__Dataset records__:

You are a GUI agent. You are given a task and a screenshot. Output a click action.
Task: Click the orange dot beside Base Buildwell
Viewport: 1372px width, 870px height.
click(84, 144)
---
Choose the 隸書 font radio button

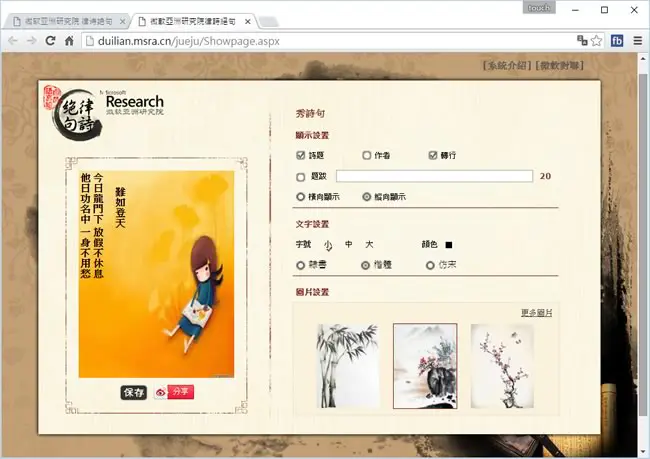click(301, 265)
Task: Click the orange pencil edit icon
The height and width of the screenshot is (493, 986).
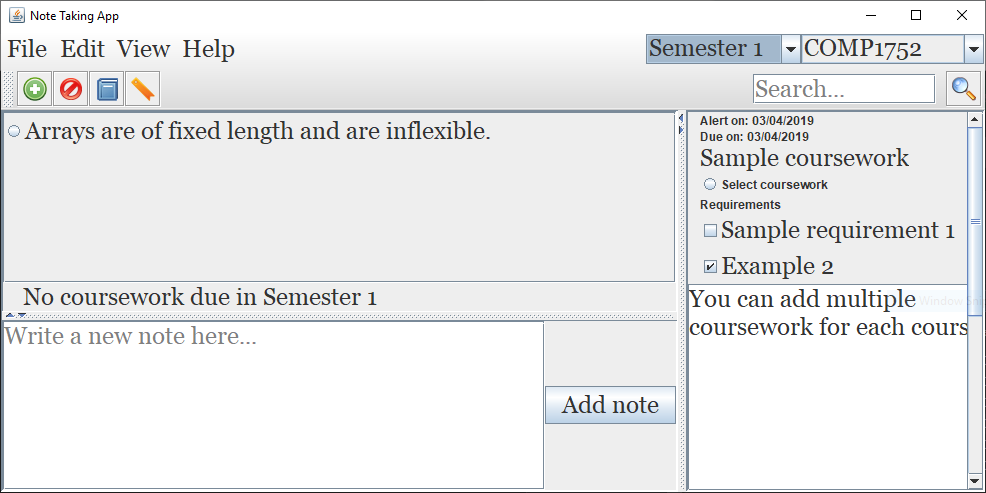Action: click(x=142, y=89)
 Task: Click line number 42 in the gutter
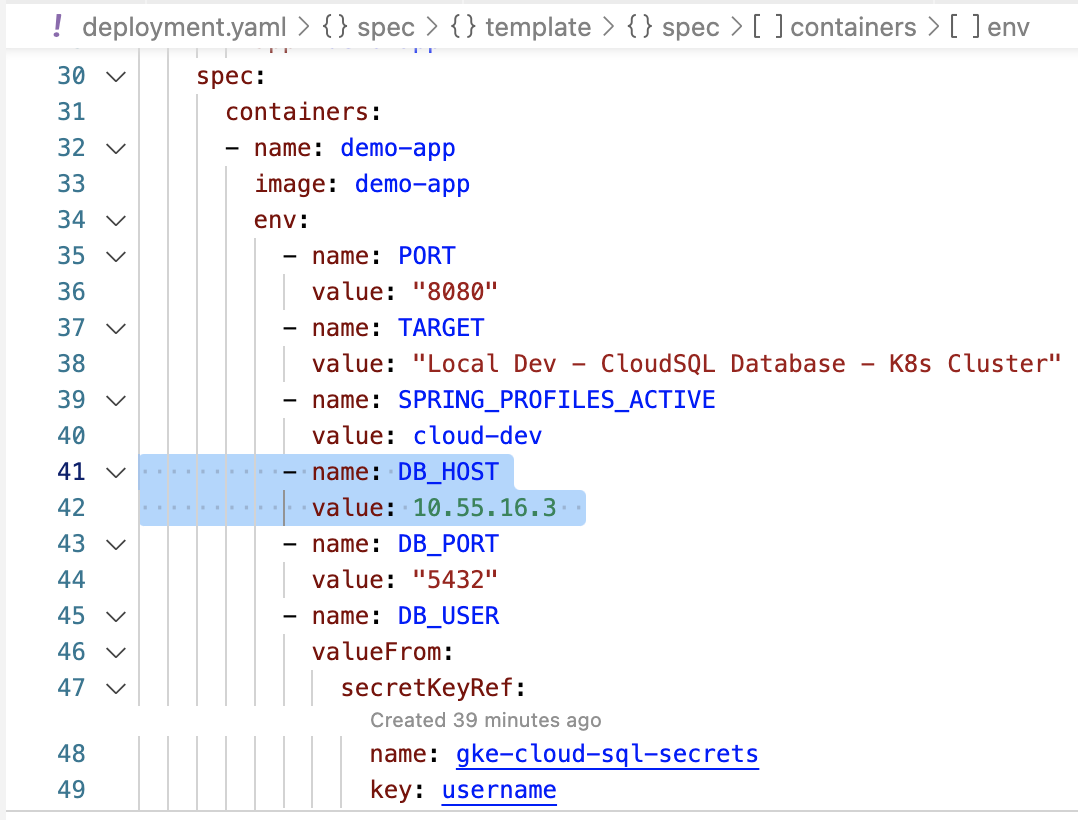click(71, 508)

__How to complete this task__: Find the word "orange" in the entries above, then copy each line that holds it.

__Result__:
Task: Click the orange dot beside Base Buildwell
Task: Click the orange pencil edit icon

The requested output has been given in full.